## Stored records
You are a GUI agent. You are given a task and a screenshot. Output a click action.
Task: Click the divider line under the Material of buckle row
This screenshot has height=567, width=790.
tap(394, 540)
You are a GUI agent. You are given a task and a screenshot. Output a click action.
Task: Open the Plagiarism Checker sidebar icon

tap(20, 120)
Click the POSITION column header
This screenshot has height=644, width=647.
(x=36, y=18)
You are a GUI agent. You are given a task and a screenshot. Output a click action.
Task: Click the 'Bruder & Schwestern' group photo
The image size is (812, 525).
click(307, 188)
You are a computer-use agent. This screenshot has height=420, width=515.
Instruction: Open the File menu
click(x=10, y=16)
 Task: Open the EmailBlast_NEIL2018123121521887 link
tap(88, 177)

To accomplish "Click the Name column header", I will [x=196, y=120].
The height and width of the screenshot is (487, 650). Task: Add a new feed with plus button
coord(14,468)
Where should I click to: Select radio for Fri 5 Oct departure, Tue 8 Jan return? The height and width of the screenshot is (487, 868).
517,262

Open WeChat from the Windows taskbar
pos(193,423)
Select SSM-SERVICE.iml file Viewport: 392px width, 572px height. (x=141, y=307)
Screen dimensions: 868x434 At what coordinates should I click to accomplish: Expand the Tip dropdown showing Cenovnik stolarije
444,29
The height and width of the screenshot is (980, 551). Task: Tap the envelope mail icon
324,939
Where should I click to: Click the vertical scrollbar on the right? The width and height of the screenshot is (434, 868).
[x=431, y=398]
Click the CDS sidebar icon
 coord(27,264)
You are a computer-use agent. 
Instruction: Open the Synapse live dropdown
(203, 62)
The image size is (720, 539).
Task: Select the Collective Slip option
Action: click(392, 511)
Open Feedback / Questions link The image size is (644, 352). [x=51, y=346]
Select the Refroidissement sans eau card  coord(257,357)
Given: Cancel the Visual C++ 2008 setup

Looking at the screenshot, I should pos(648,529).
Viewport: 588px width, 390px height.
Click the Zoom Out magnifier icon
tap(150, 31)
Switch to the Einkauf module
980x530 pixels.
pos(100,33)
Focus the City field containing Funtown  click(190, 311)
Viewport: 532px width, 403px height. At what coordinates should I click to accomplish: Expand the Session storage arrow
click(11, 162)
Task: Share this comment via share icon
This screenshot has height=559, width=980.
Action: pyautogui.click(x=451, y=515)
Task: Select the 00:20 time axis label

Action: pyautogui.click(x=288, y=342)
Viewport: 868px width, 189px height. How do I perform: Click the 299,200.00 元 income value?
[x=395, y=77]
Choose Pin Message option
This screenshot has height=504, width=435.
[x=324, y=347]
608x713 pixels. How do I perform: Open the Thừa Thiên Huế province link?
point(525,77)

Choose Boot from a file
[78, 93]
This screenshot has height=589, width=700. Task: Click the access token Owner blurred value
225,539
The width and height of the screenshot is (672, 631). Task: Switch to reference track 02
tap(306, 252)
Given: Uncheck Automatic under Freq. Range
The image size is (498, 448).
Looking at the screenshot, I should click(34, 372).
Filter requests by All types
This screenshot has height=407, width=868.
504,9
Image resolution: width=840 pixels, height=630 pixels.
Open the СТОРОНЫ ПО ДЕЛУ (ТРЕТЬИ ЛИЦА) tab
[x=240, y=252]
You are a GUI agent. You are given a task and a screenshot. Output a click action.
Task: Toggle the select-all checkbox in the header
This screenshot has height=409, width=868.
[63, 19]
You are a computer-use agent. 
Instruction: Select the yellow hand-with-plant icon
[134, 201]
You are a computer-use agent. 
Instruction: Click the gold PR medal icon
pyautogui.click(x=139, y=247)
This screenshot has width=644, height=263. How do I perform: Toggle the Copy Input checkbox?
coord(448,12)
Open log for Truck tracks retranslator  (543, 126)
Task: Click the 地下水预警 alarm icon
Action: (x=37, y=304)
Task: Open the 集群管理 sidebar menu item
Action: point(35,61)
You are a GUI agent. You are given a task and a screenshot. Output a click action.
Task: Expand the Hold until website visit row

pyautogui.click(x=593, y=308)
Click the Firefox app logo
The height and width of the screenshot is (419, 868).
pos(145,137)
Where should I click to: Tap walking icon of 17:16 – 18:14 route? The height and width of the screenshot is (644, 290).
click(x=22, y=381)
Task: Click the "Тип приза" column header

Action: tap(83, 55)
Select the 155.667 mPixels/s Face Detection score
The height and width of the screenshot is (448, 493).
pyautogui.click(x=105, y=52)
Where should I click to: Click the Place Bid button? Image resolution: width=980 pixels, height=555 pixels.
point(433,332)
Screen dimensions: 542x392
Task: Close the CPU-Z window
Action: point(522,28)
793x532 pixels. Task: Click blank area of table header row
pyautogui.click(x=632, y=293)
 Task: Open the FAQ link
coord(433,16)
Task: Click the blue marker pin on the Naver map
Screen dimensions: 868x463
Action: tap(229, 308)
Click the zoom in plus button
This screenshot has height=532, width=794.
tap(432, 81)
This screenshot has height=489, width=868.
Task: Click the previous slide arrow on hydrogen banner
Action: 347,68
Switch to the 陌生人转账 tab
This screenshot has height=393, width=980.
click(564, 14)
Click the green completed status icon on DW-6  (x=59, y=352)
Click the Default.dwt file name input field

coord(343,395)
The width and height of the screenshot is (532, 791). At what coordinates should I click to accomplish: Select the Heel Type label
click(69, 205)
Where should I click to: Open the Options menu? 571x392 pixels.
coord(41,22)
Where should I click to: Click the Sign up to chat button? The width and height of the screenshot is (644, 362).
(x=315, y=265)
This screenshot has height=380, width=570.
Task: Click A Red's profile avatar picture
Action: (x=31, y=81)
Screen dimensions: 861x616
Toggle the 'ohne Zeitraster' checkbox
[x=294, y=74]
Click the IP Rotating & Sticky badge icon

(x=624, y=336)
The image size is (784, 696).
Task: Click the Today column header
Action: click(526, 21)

## TASK TO CARRY OUT
Looking at the records above, which lines contain "under"? Copy those lines.

## REPLY
Task: Click the divider line under the Material of buckle row
Given: Uncheck Automatic under Freq. Range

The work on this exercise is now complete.